* START *

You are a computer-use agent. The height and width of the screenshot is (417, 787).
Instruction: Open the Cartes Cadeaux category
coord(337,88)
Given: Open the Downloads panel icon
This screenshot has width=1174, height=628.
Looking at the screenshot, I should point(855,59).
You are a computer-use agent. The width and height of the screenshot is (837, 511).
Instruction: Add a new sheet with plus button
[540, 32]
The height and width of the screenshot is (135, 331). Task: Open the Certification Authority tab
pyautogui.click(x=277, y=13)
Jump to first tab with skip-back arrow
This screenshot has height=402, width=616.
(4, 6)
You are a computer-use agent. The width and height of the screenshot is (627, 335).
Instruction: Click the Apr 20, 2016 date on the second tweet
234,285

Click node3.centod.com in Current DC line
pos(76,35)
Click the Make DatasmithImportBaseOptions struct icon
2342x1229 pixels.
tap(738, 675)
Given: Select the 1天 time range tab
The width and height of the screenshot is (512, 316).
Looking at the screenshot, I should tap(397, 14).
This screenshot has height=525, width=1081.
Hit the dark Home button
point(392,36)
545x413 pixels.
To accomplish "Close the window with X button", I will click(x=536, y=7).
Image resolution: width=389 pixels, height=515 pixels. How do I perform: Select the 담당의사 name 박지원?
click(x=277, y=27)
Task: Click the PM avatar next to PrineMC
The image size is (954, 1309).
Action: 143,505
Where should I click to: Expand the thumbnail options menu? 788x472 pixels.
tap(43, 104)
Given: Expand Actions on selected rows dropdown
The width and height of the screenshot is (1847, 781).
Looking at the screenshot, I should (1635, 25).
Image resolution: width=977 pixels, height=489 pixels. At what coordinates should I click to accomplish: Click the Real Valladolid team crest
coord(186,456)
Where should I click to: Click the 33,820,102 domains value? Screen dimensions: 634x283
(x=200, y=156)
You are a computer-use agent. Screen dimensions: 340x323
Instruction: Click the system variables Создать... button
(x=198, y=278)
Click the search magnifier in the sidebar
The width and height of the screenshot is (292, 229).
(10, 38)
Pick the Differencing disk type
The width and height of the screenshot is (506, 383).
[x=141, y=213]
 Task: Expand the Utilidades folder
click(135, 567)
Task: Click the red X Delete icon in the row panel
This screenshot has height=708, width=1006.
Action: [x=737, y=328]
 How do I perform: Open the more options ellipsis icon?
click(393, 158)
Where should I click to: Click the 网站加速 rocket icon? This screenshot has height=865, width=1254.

* END *

— TASK STATEMENT —
Put each line of the data above into a JSON list of strings, one string per line, and leave out blank lines.

— CORRECT OUTPUT —
[
  "You are a computer-use agent. The height and width of the screenshot is (417, 787).",
  "Instruction: Open the Cartes Cadeaux category",
  "coord(337,88)",
  "Given: Open the Downloads panel icon",
  "This screenshot has width=1174, height=628.",
  "Looking at the screenshot, I should point(855,59).",
  "You are a computer-use agent. The width and height of the screenshot is (837, 511).",
  "Instruction: Add a new sheet with plus button",
  "[540, 32]",
  "The height and width of the screenshot is (135, 331). Task: Open the Certification Authority tab",
  "pyautogui.click(x=277, y=13)",
  "Jump to first tab with skip-back arrow",
  "This screenshot has height=402, width=616.",
  "(4, 6)",
  "You are a computer-use agent. The width and height of the screenshot is (627, 335).",
  "Instruction: Click the Apr 20, 2016 date on the second tweet",
  "234,285",
  "Click node3.centod.com in Current DC line",
  "pos(76,35)",
  "Click the Make DatasmithImportBaseOptions struct icon",
  "2342x1229 pixels.",
  "tap(738, 675)",
  "Given: Select the 1天 time range tab",
  "The width and height of the screenshot is (512, 316).",
  "Looking at the screenshot, I should tap(397, 14).",
  "This screenshot has height=525, width=1081.",
  "Hit the dark Home button",
  "point(392,36)",
  "545x413 pixels.",
  "To accomplish \"Close the window with X button\", I will click(x=536, y=7).",
  "Image resolution: width=389 pixels, height=515 pixels. How do I perform: Select the 담당의사 name 박지원?",
  "click(x=277, y=27)",
  "Task: Click the PM avatar next to PrineMC",
  "The image size is (954, 1309).",
  "Action: 143,505",
  "Where should I click to: Expand the thumbnail options menu? 788x472 pixels.",
  "tap(43, 104)",
  "Given: Expand Actions on selected rows dropdown",
  "The width and height of the screenshot is (1847, 781).",
  "Looking at the screenshot, I should (1635, 25).",
  "Image resolution: width=977 pixels, height=489 pixels. At what coordinates should I click to accomplish: Click the Real Valladolid team crest",
  "coord(186,456)",
  "Where should I click to: Click the 33,820,102 domains value? Screen dimensions: 634x283",
  "(x=200, y=156)",
  "You are a computer-use agent. Screen dimensions: 340x323",
  "Instruction: Click the system variables Создать... button",
  "(x=198, y=278)",
  "Click the search magnifier in the sidebar",
  "The width and height of the screenshot is (292, 229).",
  "(10, 38)",
  "Pick the Differencing disk type",
  "The width and height of the screenshot is (506, 383).",
  "[x=141, y=213]",
  " Task: Expand the Utilidades folder",
  "click(135, 567)",
  "Task: Click the red X Delete icon in the row panel",
  "This screenshot has height=708, width=1006.",
  "Action: [x=737, y=328]",
  " How do I perform: Open the more options ellipsis icon?",
  "click(393, 158)",
  "Where should I click to: Click the 网站加速 rocket icon? This screenshot has height=865, width=1254."
]